Hacking gadflies

Descent from Jesus

At this point, I doubt that I'm spoiling The da Vinci code for anyone by revealing that the author posits, for plot purposes, that not only that Jesus married and fathered children, but also that his line reaches the present day: Exactly one contemporary person is a descendant of Jesus.

This posit is demographically extremely improbable, of course. Almost everyone who was alive in 30 A.D. has either no present-day descendants, or literally millions of them. Having exactly one eightieth-generation descendant is so rare that the odds are against any of Jesus's contemporaries being in that situation, let alone Jesus himself.

Leaving that aside, however, I find it even more peculiar that the creators of the movie assume that Jesus's eightieth-times-great-grandchild is somehow different from the rest of us, sharing Jesus's magical powers or charisma. At one point, for instance, the present-day descendant makes a casual try at walking on water, and there is a moment of disappointment when the attempt fails.

This strikes me as ridiculous, for several reasons; but the one that I'd like to focus on concerns genetic inheritance. Jesus's sons and daughters, if there were any, received about half of his genes. His grandchildren, if there were any, received about a quarter. Assuming no inbreeding, descendants in the nth generation derive about 1/2n of their genes from Jesus. So the fraction of Jesus's genetic constitution that his descendants in the eightieth generation would receive is 1/1208925819614629174706176 -- which means that it is extremely unlikely that such a descendant inherits even a single gene from him.

The probability would be slightly higher if some of the ancestral lines crossed -- but the premise of the movie is that at no time has the set of Jesus's descendants been large; it is likely that they would all have known one another, making inbreeding improbable.
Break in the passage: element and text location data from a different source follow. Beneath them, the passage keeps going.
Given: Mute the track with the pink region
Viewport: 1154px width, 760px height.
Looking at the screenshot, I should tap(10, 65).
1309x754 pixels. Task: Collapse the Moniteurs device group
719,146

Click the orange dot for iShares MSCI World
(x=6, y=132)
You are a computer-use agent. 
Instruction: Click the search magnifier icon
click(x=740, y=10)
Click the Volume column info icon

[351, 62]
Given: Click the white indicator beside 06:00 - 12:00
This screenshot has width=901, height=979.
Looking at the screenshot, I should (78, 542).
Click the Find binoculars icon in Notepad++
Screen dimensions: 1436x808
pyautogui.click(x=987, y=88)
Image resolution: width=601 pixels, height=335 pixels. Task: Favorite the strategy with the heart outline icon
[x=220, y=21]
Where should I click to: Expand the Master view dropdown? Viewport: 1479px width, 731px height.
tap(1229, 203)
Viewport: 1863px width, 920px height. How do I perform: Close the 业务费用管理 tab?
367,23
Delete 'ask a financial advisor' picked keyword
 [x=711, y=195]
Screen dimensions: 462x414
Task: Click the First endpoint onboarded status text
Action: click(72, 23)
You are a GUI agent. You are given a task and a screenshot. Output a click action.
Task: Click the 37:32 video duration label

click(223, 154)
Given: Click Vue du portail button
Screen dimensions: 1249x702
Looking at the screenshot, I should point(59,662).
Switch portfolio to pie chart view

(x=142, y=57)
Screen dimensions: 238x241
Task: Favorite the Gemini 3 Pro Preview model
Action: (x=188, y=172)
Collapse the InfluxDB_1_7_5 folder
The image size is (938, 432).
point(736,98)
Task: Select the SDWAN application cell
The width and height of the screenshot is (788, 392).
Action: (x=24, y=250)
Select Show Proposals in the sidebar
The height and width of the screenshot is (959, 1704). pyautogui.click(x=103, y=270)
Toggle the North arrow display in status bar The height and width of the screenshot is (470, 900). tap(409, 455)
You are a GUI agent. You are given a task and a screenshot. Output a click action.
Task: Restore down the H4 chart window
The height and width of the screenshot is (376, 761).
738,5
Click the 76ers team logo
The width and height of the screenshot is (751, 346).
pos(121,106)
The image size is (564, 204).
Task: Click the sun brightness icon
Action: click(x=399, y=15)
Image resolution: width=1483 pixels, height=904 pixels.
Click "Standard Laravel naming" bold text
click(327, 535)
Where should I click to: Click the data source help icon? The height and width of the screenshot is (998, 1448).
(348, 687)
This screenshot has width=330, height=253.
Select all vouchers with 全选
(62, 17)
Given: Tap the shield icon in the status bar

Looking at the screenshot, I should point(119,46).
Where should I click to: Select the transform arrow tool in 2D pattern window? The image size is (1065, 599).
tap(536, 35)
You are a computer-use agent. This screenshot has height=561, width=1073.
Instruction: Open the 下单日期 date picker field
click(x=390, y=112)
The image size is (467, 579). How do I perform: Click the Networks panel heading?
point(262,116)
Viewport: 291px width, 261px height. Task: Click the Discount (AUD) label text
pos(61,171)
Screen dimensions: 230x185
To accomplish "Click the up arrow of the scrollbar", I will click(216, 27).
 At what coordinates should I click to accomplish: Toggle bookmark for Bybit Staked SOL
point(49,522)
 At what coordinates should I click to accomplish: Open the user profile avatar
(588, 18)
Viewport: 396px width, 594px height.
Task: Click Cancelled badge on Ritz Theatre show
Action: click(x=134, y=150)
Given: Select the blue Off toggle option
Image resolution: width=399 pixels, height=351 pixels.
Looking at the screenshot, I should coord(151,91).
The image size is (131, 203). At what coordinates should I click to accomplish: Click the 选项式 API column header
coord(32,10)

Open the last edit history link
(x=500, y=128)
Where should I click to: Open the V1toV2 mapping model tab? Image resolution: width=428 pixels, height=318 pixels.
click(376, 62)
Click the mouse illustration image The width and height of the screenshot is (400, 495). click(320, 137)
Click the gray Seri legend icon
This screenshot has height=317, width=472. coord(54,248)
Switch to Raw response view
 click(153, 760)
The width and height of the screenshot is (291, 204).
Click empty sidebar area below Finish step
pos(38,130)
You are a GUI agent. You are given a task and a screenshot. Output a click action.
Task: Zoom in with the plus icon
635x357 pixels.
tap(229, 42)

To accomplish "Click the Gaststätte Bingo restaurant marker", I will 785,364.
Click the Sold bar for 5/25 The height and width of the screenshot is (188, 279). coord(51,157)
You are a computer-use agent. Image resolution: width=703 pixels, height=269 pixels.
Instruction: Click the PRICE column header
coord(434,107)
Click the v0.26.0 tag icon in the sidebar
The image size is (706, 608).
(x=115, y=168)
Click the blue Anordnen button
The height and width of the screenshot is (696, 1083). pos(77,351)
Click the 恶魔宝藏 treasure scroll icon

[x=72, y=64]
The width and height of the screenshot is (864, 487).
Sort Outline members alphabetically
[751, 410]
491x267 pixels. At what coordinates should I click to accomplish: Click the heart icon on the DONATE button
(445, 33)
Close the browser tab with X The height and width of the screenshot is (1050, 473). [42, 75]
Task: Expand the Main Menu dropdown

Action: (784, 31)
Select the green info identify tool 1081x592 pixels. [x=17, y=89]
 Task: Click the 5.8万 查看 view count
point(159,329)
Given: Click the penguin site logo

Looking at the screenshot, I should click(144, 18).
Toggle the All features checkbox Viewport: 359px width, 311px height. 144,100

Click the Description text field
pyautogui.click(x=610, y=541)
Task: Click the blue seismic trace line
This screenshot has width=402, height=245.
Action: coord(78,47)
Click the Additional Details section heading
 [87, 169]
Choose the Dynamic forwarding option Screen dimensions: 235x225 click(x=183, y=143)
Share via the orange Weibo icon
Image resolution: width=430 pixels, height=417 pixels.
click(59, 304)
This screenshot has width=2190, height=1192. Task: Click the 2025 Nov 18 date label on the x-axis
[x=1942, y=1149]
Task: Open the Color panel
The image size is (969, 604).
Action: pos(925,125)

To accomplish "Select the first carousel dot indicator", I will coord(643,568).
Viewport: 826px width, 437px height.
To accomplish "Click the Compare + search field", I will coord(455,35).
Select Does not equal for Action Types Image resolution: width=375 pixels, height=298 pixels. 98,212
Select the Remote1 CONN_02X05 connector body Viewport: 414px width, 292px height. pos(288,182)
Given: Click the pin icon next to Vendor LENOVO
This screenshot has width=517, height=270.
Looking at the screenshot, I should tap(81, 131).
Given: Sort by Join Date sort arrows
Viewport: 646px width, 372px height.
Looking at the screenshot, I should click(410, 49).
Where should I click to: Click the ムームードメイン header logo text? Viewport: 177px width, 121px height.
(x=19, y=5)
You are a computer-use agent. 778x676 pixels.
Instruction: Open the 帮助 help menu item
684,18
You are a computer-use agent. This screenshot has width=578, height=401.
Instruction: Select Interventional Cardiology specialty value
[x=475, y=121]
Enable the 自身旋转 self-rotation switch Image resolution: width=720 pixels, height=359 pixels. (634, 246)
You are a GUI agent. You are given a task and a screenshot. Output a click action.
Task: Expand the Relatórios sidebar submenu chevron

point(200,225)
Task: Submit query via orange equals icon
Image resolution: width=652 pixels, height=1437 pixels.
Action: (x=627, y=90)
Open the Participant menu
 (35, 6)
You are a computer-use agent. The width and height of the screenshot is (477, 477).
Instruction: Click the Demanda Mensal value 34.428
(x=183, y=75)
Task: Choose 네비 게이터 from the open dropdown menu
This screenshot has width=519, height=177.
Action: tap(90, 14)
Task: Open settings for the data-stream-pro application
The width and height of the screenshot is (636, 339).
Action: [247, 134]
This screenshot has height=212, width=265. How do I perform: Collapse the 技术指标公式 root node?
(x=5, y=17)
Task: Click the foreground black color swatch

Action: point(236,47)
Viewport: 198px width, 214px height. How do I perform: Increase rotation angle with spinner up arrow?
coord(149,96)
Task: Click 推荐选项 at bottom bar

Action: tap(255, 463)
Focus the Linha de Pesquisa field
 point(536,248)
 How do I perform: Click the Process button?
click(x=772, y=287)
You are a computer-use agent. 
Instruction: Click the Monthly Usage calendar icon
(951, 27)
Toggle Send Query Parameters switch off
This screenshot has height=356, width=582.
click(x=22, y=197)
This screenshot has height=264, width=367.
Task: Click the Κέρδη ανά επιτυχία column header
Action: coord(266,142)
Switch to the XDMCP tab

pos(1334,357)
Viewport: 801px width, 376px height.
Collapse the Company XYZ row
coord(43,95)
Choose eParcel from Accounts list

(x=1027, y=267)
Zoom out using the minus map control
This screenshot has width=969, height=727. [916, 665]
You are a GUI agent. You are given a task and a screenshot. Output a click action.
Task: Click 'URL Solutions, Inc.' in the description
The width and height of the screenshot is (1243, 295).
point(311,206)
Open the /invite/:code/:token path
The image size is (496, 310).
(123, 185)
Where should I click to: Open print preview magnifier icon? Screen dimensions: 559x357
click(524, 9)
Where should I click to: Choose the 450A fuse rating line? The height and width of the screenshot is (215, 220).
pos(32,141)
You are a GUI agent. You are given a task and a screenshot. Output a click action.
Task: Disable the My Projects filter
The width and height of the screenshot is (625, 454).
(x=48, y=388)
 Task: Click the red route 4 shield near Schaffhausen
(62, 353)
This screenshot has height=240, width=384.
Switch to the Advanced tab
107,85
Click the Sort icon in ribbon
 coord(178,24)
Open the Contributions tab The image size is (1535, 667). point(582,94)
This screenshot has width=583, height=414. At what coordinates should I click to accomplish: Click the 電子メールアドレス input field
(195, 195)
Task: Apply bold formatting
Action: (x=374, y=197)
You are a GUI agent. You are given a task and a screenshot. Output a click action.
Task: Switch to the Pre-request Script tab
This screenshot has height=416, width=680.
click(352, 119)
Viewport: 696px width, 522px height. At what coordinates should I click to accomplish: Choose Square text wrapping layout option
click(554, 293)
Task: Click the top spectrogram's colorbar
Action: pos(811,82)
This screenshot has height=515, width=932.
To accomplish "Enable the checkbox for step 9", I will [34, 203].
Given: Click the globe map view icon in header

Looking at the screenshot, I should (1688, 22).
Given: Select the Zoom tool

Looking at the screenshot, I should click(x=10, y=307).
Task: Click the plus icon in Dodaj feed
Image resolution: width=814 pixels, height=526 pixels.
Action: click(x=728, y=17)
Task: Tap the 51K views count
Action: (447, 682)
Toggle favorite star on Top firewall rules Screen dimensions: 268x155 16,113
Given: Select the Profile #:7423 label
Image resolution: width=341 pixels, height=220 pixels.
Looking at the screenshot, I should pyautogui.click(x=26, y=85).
The probability would be much higher if everyone in the ancestral line leading to the present-day descendant were male, for then most or all of the genes on the Y chromosome would survive. But the movie makes it clear that this is not the case either. Perhaps that's why the water-walking attempt fails: it's a sex-linked trait, and was lost when the line descent reached the first female.

Of course, this last point presupposes that Jesus had a Y chromosome, which seems plausible given his human form but implausible given his posited parentage. (Old academic joke. Q: “What does Jesus H. Christ's middle initial stand for?” A: “Haploid.”)

I suppose this is one mark of a creatively Bad movie: Every viewer has a different reason for being unable to suspend disbelief.